Ria d’Etel : entre terre et mer, le joyau caché du littoral breton | Documentaire Nature – GD
When Guena goes to the Clams,
it’s not to pretend. I choose where I want to go, when I
want to go, and I come back when I want. But in general, you still need to
do an average of 20 kilos per day. In general. So we find them there. Yeah, just to serve. This is one of the best
spots, I like it. Well, it’s not for making
large quantities. I started
clamming when I was nine years old. I have 27 years of experience. It was my father who
showed me how to do it. If there’s bad weather,
there’s bad weather, I don’t want to go, I don’t go. What else is good? I choose where I go to work,
that’s mostly it. It’s mainly the freedom that we are
still given in this environment for the moment. That’s what I would say. What I’m looking for is something
big, that size. So. There you go, they’re plump. There are 30 of us here, my dear. The Tels River
is like the Morbihan mini-golf course. It’s a miniature golf course, after all. You have small islands,
you have currents, you have sea bases,
high tides like the Gulf of Morbihan. It is therefore a ria, a river where
fresh water would have let sea water in. A river valley with multiple
meanders where the peasants would be sailors and the seafarers,
land people. The Ria des Thèles has
many facets. Sometimes dotted with ten lots of coves,
forests and cultivated fields, sometimes so close to the open sea. Secret, the Riade Etel blurs
the lines and erases boundaries. It’s the countryside by the sea,
or the sea or the sea by the countryside.
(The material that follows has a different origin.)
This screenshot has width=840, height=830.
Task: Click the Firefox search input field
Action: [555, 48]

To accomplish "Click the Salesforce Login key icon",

It depends. As with Guena, at Clams,
at Oysters, when the tide is low, there is no time to lose. To love doing this baggage work. I don’t know, it’s always
a great satisfaction to see. I’m imagining
that the oysters will feel good about themselves. They will be able to develop. About ten kilometers from the shore,
Tiphaine and Jean-Noël, oyster farmers, are loyal to the ria. Oyster farming has always developed
in bays, estuaries and rias. Originally, it was not for nothing. This is because it’s where you have the
greatest supply of food, the first link in the
food chain between land and sea. It’s called the Istrec channel here. Hichtre in Breton
means an oyster. The place here is called
the Pointe de l’Istrec. Opposite, the village is called Istrec. When the sea goes out and when the sea
comes in, we are in one of the places where there is the strongest current. And if there wasn’t this current,
there wouldn’t be so much plankton circulating,
we wouldn’t be able to do the breeding anyway. You see, if there was no current,
you see the mud there, it would never go away. After a while,
it would get too dirty. We would have to come with
motor pumps from the stop. And the current cleans that up, naturally. Jean-Noël has always lived
in the world of oysters. Not Tiphaine. We vary the tasks to avoid getting
bored or having too much back pain because repetition
can be quite tiring. My life before was more of
a daily routine that was always the same, a kind of routine. Here, no
two days are the same. It’s always different. It’s a journey. We don’t know what world we’re going into,
we don’t know where we’re going. Everything is random,
we don’t know if it will grow, we don’t know if it will
snap, we don’t know anything. So, we can just say… We condition the oysters
so that they are as good as possible. But then there is everything that was
outside, so we don’t control it. When she talks about the outside,
Tiphaine is probably thinking of the entrance to the Ria,
this inlet that we call here the bar, the famous Étel bar,
where thousands of cubic meters of salt water pass through the sandstone of the marshes,
without which the oysters would not grow so well. Every day,
for decades, Pierre Guéguin has crossed the bar
in both directions to raise his nets further out to sea. The concern here for sailors
is not to get trapped by the waves. The most dangerous thing
is to go back in once you’ve gone out, because with the swell,
when the swell takes you from behind, you are no longer maneuverable. And there we fall. There, we just passed it. The mystery of the Telles bar
is this enormous sandbank which moves at will
and makes entering and exiting the Ria uncertain and risky. From 7 meters, we fall to 3.20 meters. Yes, we go up to 3.20 meters. 2.80 meters. Look at the past. We can see that it is higher. The sea, you can practically see the bottom. With such changing depths,
unpredictable waves can form.
Go ahead. A natural phenomenon that does
not prohibit sailing for pleasure. Watch out, here we go. On sunny days,
Olivier and Maëlle like to go out with their 8-meter sailboat
in these turbulent waters. So. A way to sharpen
their sailing skills. This one, maybe. There, it’s good.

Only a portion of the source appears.